The Coroner also found that handover procedures and communication between the facility’s staff were generally inadequate.]

Though the Coroner concluded that had staff followed the facility’s policy, the injury would have been diagnosed sooner, the facility was to be commended for taking steps to resolve some of the problems surrounding the deceased’s death. In particular, a new falls policy had been implemented under which all falls were to be referred to a GP and physiotherapist and staff members informed of a fall occurring in the previous shift.

The former practice of a primarily oral handover was changed to a written handover to avoid the potential for omission and miscommunication. The Coroner found that there was no need to make any recommendations in light of the action taken by the respite facility since the death.


Upon admission to an aged care facility, the deceased was diagnosed with a number of problems, including chronic cardiac failure and a recently amputated toe.

The falls procedure in place at the facility at the time provided for a resident’s falls risk to be assessed upon admission, followed by a referral to a registered nurse, physiotherapist, occupational therapist and GP to identify interventions to address risk factors.

Under this procedure, the deceased was assessed as a medium falls risk, and his care plan required that he be given assistance when toileting and be mobilised in a wheelchair with an assistant. The Coroner found that this procedure was appropriately implemented.

On the morning of 2 July 2010, the deceased had a fall. A GP examined the deceased that afternoon and found him confused as a result of either head trauma from the fall or an infected wound on his leg. Antibiotics were prescribed and the GP directed that the deceased be transferred to hospital if he did not improve. The deceased was monitored closely and a decision was made to transfer him to hospital later that evening. He died five days later of subdural haemorrhage sustained in the fall.

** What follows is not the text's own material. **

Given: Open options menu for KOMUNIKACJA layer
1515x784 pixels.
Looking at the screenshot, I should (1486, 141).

The Coroner concluded that the quality of care provided to the deceased at the aged care facility before and after the fall was reasonable and appropriate. As a result, no recommendations were made.

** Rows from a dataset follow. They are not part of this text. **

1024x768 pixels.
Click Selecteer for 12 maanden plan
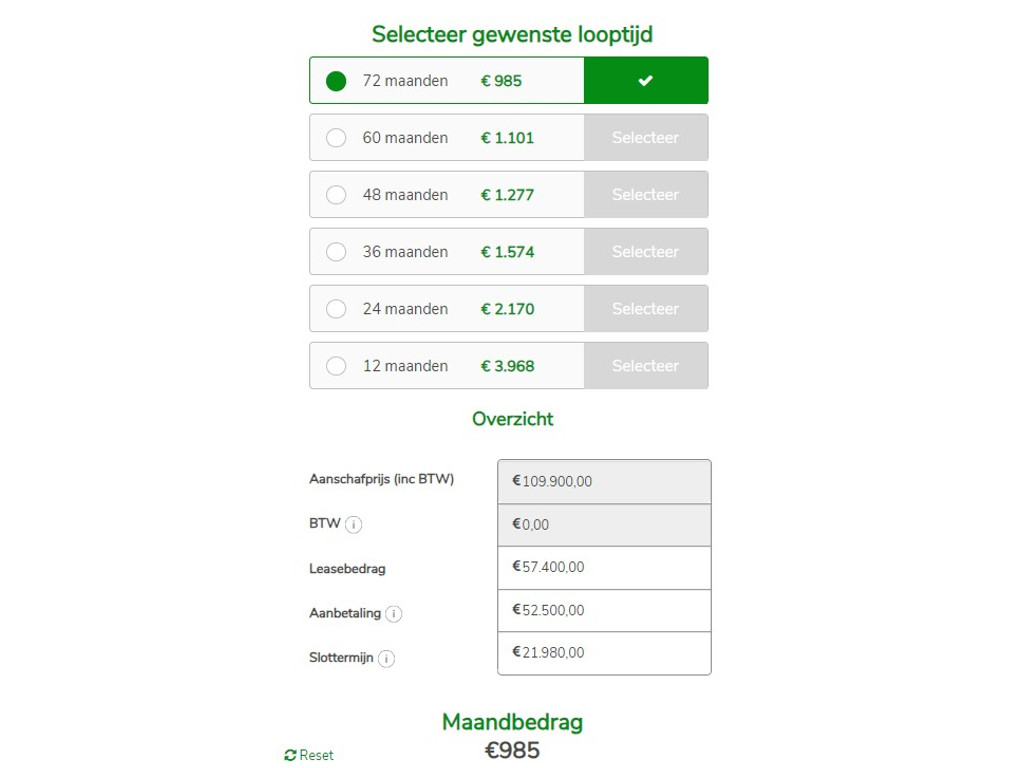(x=646, y=366)
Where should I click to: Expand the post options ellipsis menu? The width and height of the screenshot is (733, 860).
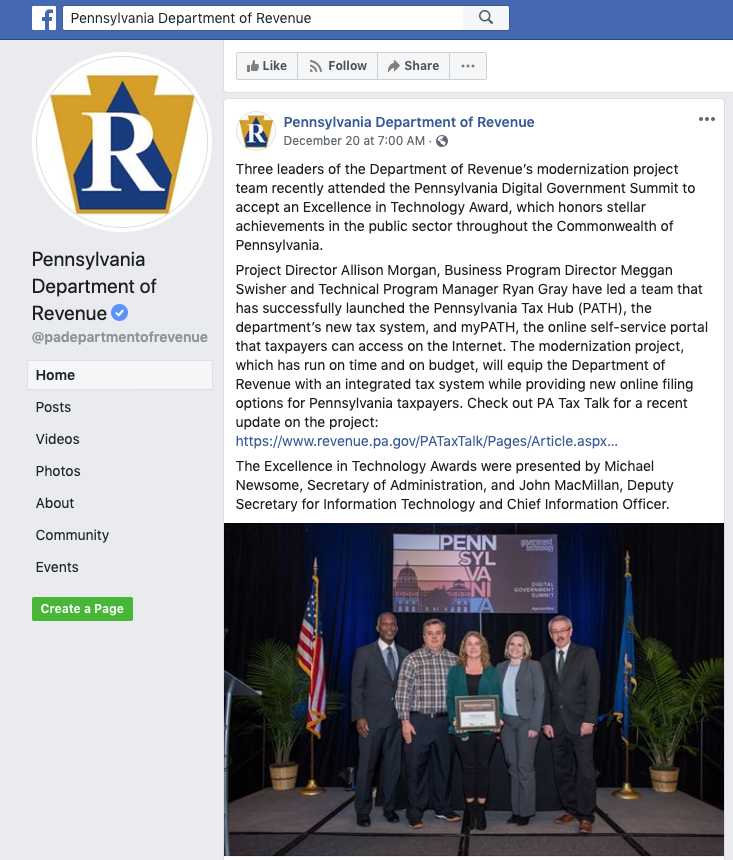pyautogui.click(x=707, y=119)
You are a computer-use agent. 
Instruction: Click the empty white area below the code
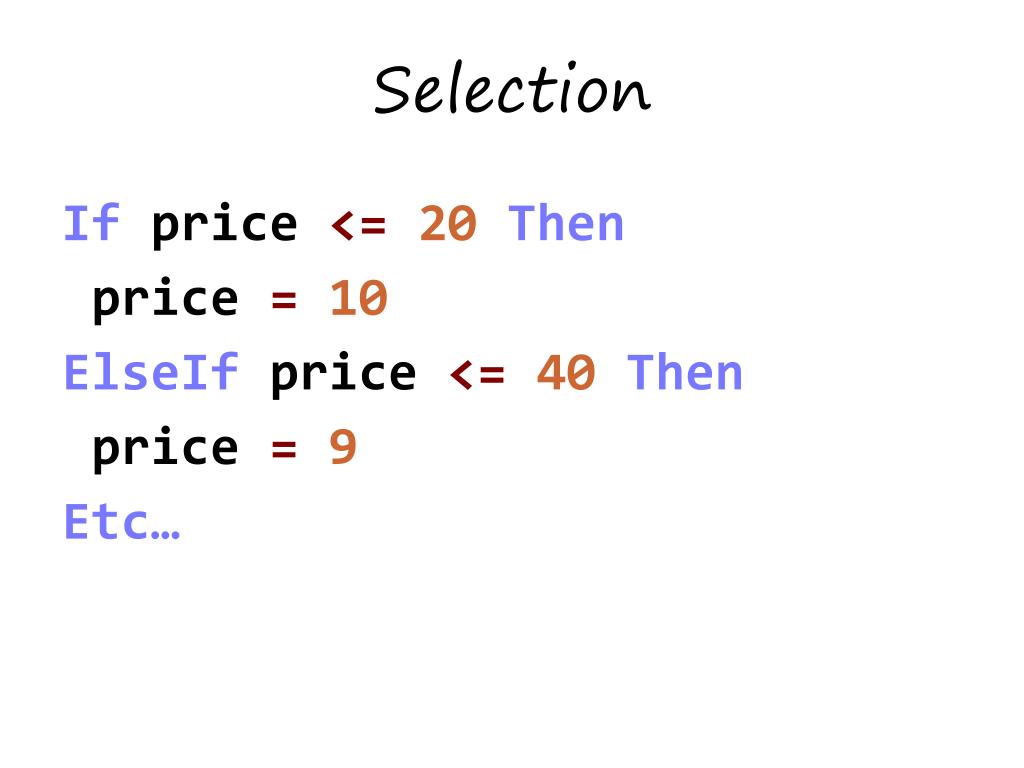[512, 660]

The Coroner commended action taken by the facility in 2012 to establish a focus group to review and implement best practices in relation to falls prevention and management.


The Coroner in Daniel pointed to an inadequacy of falls management procedures leading to delays in the identification of the deceased’s injuries. By the respite facility introducing a new handover system which automatically sent out alerts to staff at the beginning of a shift when a fall has occurred in the preceding shift, the Coroner’s concerns were addressed. The Coroner also found that the facility’s new falls policy, under which a nurse must report a fall to the resident’s doctor, was a positive step.

In Caporn, the Coroner approved of the facility’s falls prevention procedure, under which each resident was assessed for falls risk upon admission by a registered nurse, physiotherapist, occupational therapist and a GP to identify interventions to address risk factors. The Coroner looked favourably upon procedures under which falls risk are assessed early and tailored interventions are adopted to reduce the risk of falls.

Overall, aged care facilities should take comfort that coroners will look favourably on procedures that ensure that falls are reported in a timely manner and that ensure residents are promptly assessed and closely monitored following a fall.